Bugün Ankara Bölge Adliye Mahkemesi 22. Ceza Dairesinde görülen istinaf duruşmasına Uluslararası Basın Enstitüsü (IPI) temsilcisi de izleyici olarak katıldı. Duruşmada savunma yapan Uludağ, 2008 yılında Cumhuriyet gazetesinde başladığı meslek hayatında 12 yıldır Ankara’da yargı muhabirliği yaptığını hatırlattı. Söz konusu Twitter paylaşımında hiçbir suç veya suç unsuru olmadığını ve kimseyi hiçbir örgüte hedef göstermediğini söyleyen Uludağ, davanın Yüksel Kocaman’ın bir yargı muhabiri olarak yaptığı haberlerden dolayı kendisine had bildirme, susturma ve sindirme amacıyla açtırdığı bir intikam alma davası olduğunu ifade etti. Uludağ, “Ben bir yargı muhabiri olarak, bir yargı üyesi olan Yüksel Kocaman’ın siyasi kişilik olan Cumhurbaşkanı Erdoğan ile çektirdiği fotoğrafı, Twitter hesabımdan ‘eleştiri’ hakkımı kullanarak paylaştım” dedi.  Bütün savunmalarında, dava konusu paylaşımın tek olmadığını, ilk tweetle bağlantılı bir paylaşım olduğunu ve ilkinin de esas alınmasını istediğini söyleyen Uludağ, “Ancak nedense ne savcılık ne de mahkeme, ilk tweet yokmuş gibi davrandı. Eğer ortada bir suç iddiası varsa, ilkiyle birlikte değerlendirilmeliydi. Ancak yerel mahkeme, bunu yapmadı. Bu nedenle savcılığın iddianamesi de yerel mahkemenin gerekçesi de hukuki bir metin olmaktan çok uzaktır. Tek taraflı hazırlanmış, benim gazeteci olduğum gerçeğini yok saymış, hepsinden öte neden bu suçu işlediğim iddiasını somut olarak gerekçelendirememişlerdir. Zaten suç işlemediğim için bu temellendirmeyi de yapmaları olanaksızdır. Onlar da biliyor ki bu suçu işlemedim” diye belirtti. 

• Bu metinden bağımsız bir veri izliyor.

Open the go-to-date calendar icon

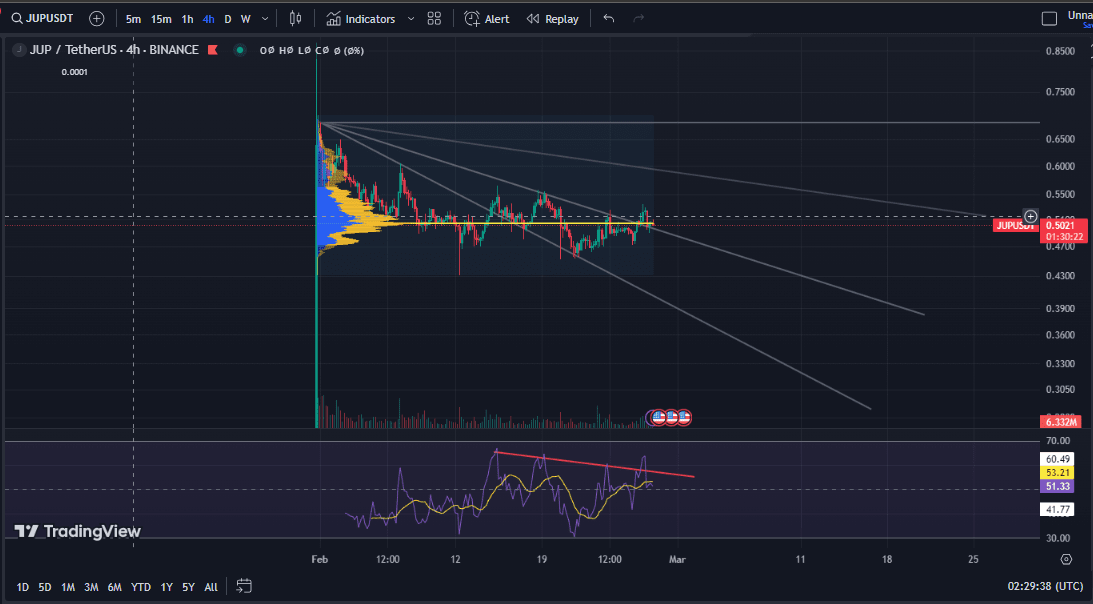coord(244,588)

‘Yargı muhabirinin eleştiri hakkı ne zamandan beri TMK kapsamına sokulmaya çalışılıyor?’

“Ancak Yüksel Kocaman’ın emrindeki bir savcıya verdiği talimatla açılan soruşturma, buraya kadar geldi. Yüksel Kocaman, bu davanın hem savcısı hem de müştekisi olarak soruşturmanın tarafsızlığını ve bağımsızlığını doğrudan etkilemiştir” diyen Uludağ, savunmasını şöyle sürdürdü: “Öncelikle dava konusu ikinci tweet, ilk paylaşım dikkate alınmadan yani bağlamından koparılarak yargılama konusu yapılmıştır. Burada, ilk paylaşımda da vurguladığım şekilde anayasada bağımsız ve tarafsız olması gereken bir yargı mensubunun, damatlık giyerek; siyasi bir kişilik olan Cumhurbaşkanıyla fotoğraf çektirmesi ve bunun üzerinden ‘tarafsızlık’ ilkesine gölge düşürmesi eleştirildi. Eleştiri de Basın Kanunu’nun gazetecilere verdiği bir haktır. Buradan heyetinize soruyorum. 11 yıldır mahkeme salonları, adliye koridorlarında haber peşinde koşan bir yargı muhabirinin, bir başsavcının içine düştüğü bu durumu eleştirmesinden daha doğal ne olabilir? Yargı muhabirinin, bir başsavcıyı eleştirmesi ne zamandan beri Terörle Mücadele Kanunu (TMK) kapsamına sokulmaya çalışılıyor?”   “Ben Yüksel Kocaman’ı bilemem ancak bir yargı muhabiri olarak yargı bağımsızlığı ve tarafsızlığını savunmayı kendime görev edinmişimdir. Yine paylaşımımda herhangi bir şiddet çağrısı veya örgüt iması da yoktur. Bunun aksi de bugüne kadar ispat edilebilmiş değildir. Dikkat edilirse paylaşımda Yüksel Kocaman’ın adını anmadım. Başsavcı dedim. Cumhurbaşkanı Erdoğan’ın da adını anmadım, yürütme organının başı ifadesini kullandım. Cumhurbaşkanı’nın Yüksel Kocaman’a bu konuda bir talimat verdiğini bilmiyoruz.”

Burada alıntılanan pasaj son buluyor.